Metro

NY assessment appeals near record

New Yorkers are hitting the roof because of ballooning property-tax bills.

A near-record 52,123 city taxpayers are appealing their home assessments this year — close to a 4 percent jump from the 50,249 who questioned their bills last year, The Post has learned. Of that total, 8,249 received reductions.

The highest number of appeals the city Tax Commission has ever seen was 52,130 in 1998.

Tax officials attribute the jump to the frustrating combination of growing bills and plummeting profits in home sales.

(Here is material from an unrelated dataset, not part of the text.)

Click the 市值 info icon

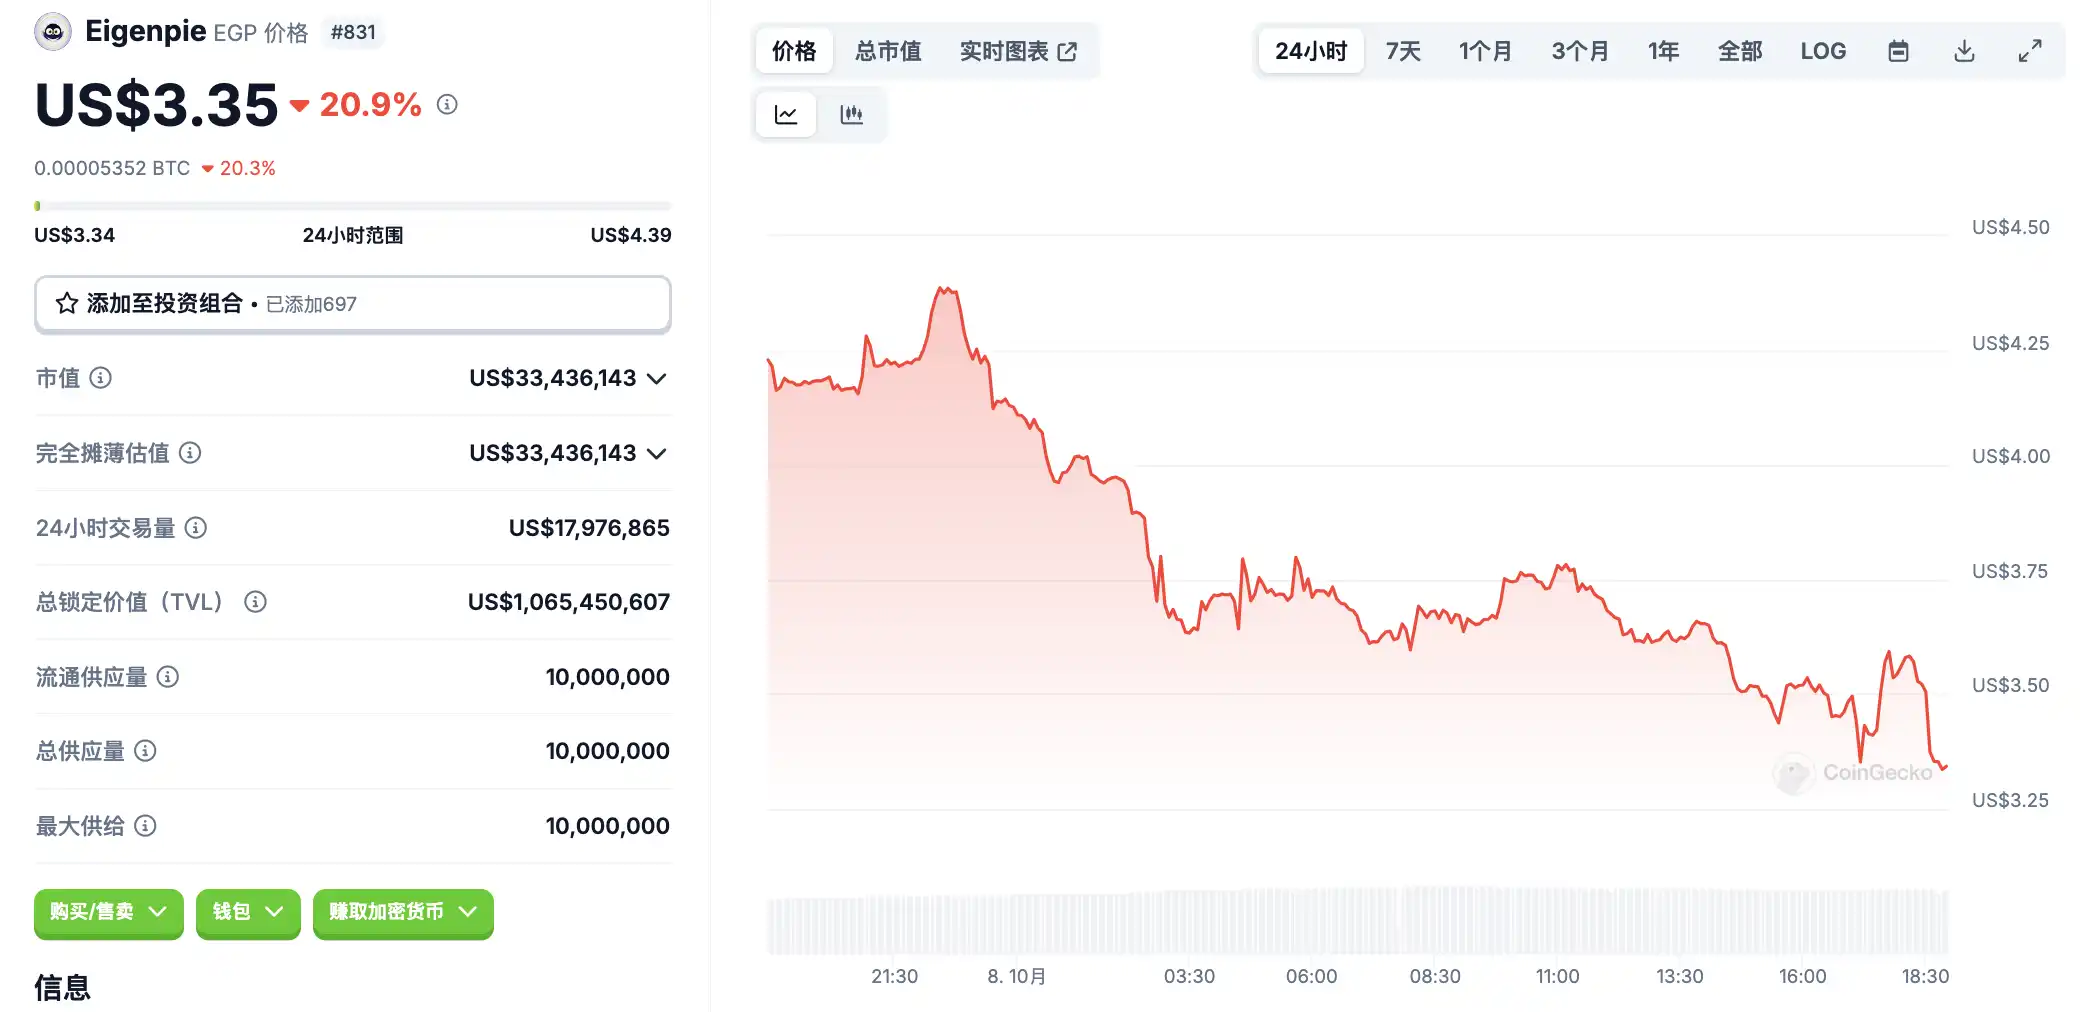pos(100,378)
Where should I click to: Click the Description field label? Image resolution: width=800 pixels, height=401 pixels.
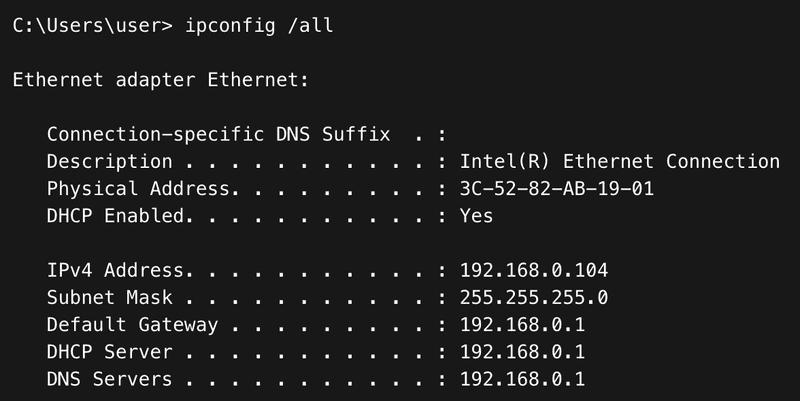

“We’ve been getting 5 or 6 percent increases every year for the last four or five years. It’s a combination of two things: The market was bad in 2009 and 2010, and people started paying more attention to their tax liability,” said Glenn Newman, president of the commission.

Another reason is the difficulty in selling homes.

“We’ve had a lot of people who are filing saying, ‘I can’t sell my condo — my taxes should go down,’ ” Newman said.

Because the city values condos and co-ops as rentals, not single-family homes, annual assessments are often higher than what homeowners think they should be. Assessments directly determine how much homeowners pay in taxes.

Another complication is that the city staggers tax-bill increases over a period of years, so a levy can go up while a home value decreases.

The commission is currently reviewing the appeals.

Brooklyn homeowner Prince Fenton said he is appealing because his Bergen Beach home was assessed at $795,000 this year — up from $703,000 last year — while 17 similar houses in a two-block radius received far lower assessments, averaging $642,000.

“It’s just ridiculous. There’s no way my house is worth that much,” he said.

His tax bills have steadily climbed since he bought the house for $400,000 in 1998: He paid about $2,500 that year, and will owe nearly $8,000 this year.